Traditional supply side theory is in compatible with the Middle Kingdom in the sense that it would assume that the government just needs to stimulate more production, and demand will follow. In fact, just the opposite has happened. China’s state-led construction boom has created to ghost cities and asset bubbles. But to the extent that supply siders acknowledge that powerful forces can distort the natural laws of supply and demand, they are on to something. The Chinese state desperately needs to move its economy from a government-led model in which cheap capital of consumers gets funneled into unnecessary and unproductive infrastructure projects. (This only bolsters the wealth of a small minority of very rich people and Party elites, a Venn diagram with considerable overlap.) The country has to find a way to, instead, boost household wages and consumer spending.

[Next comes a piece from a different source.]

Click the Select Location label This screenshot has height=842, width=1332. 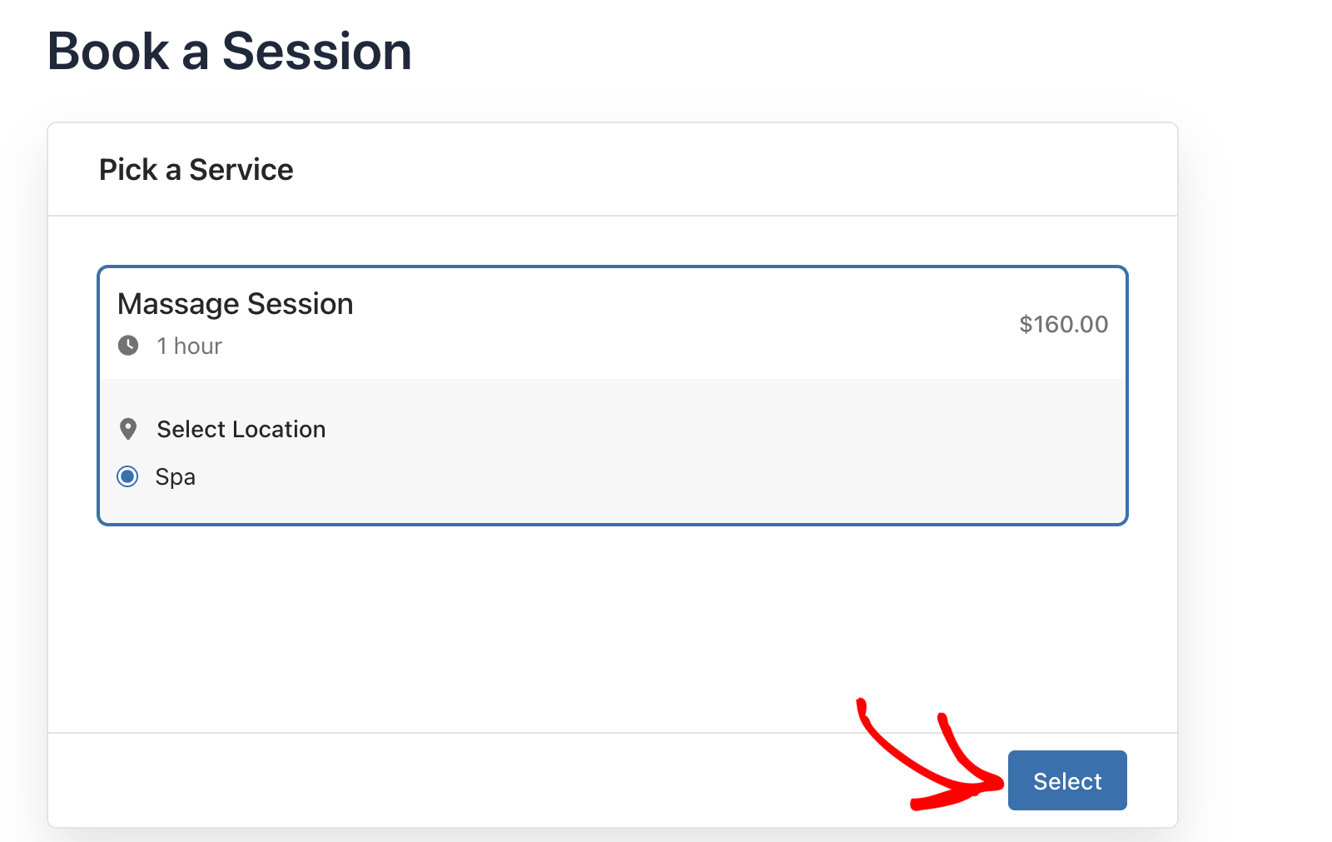(241, 429)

That is happening, but slowly. As Pettis points out, consumption has only been rising as a percentage of the Chinese economy since 2012—and only by about 1/5th the amount that’s needed to really change the model. Meanwhile, debt continues to rise twice as fast as growth—a nosebleed rate that has market watchers worried about more stock crashes and bond defaults.

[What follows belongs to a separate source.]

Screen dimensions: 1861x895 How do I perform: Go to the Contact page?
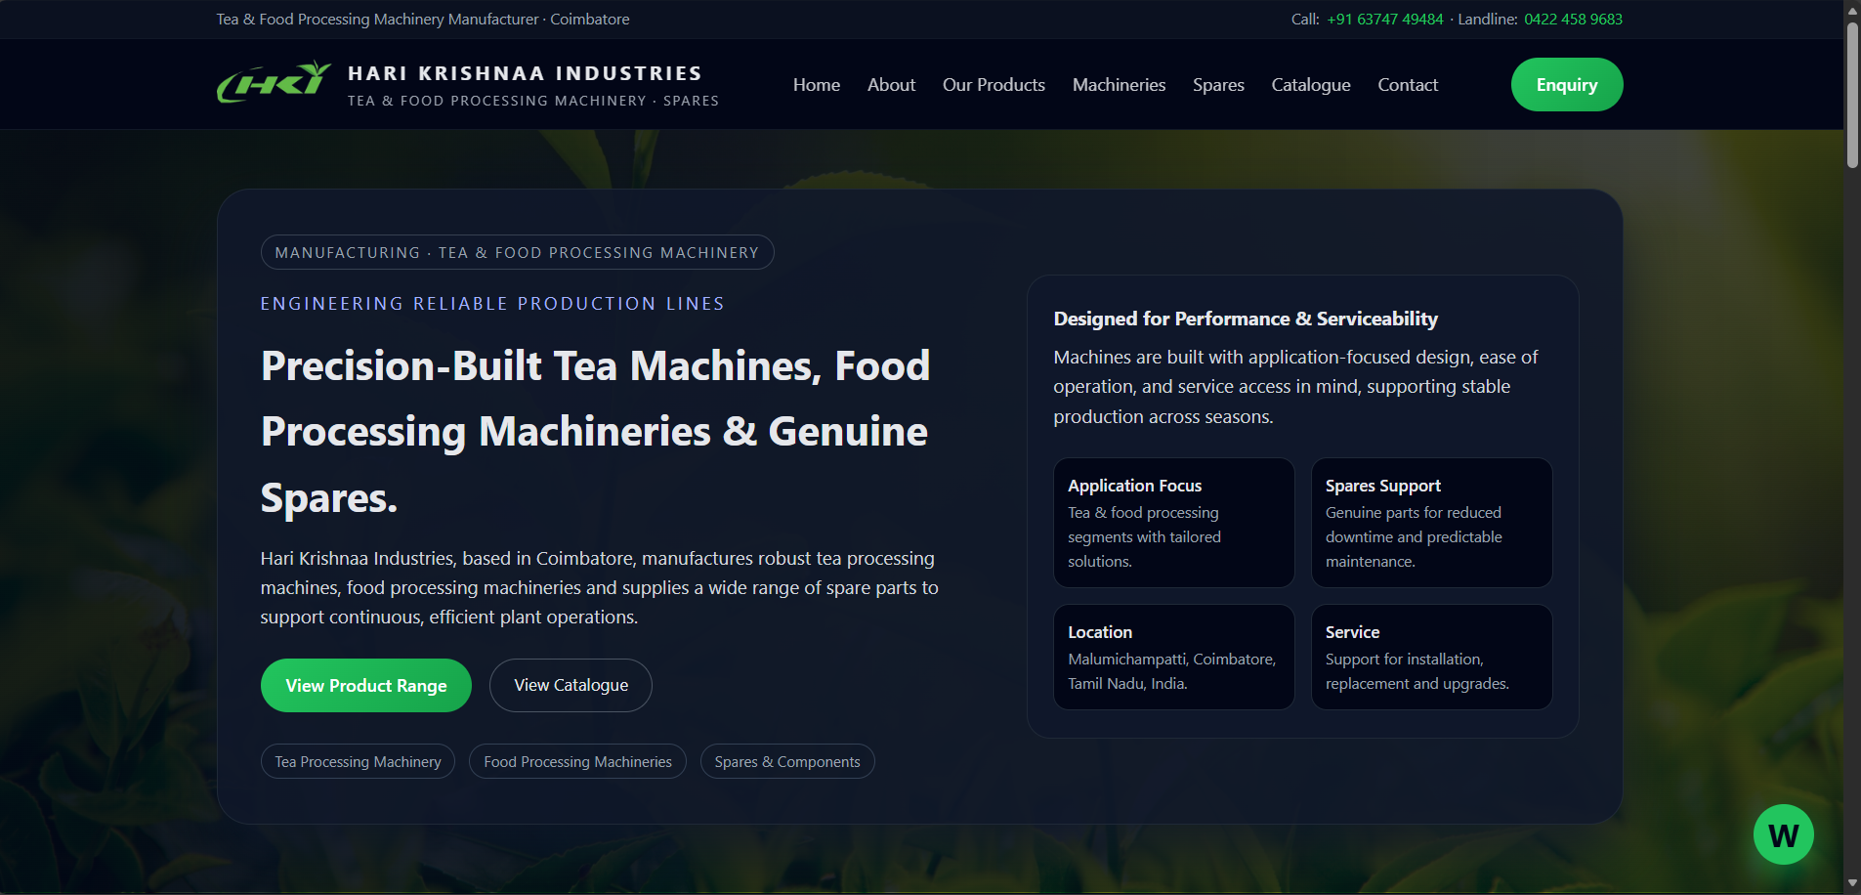coord(1407,85)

This means China’s policy makers could actually stand to take some lessons from the Reagan years. Despite all the political rhetoric about a smaller state and less spending, debt—both government and consumer—actually rose during the 1980s in the U.S. That’s because politicians used financial markets and easy money to buffer the fact that the American economy had actually been growing more slowly for years. The potential solutions to the real underlying problem—creating a true national competitiveness program for a more globalized world, reforming education, and figuring out a way to share corporate wealth more broadly—were too contentious to touch. It was basically a continuation of the “guns and butter” debate that began in the 1970s, and led politicians to cede control to the free markets, which proceeded to blow up every so often, a reminder that asset bubbles aren’t the same thing as real growth.

China is going through much the same thing now. (Indeed, the government has actually started repacking subprime type loans to try and offload some of its bad debts.) And so far, it’s unclear what “supply side” reform will really mean in the Chinese context. The government has called for policy proposals from think tanks, which run the gamut from closing down old coal fired power plants to liberalizing financial markets to focusing on creating more upscale goods and services. None of them are bad ideas, but they will only work in the context of fixing the real problem by shifting more of the society’s wealth from government- and state-run corporations to individuals.

It’s impossible to know how China’s version of Reaganomics might accomplish that. What we do know, it didn’t work in the US.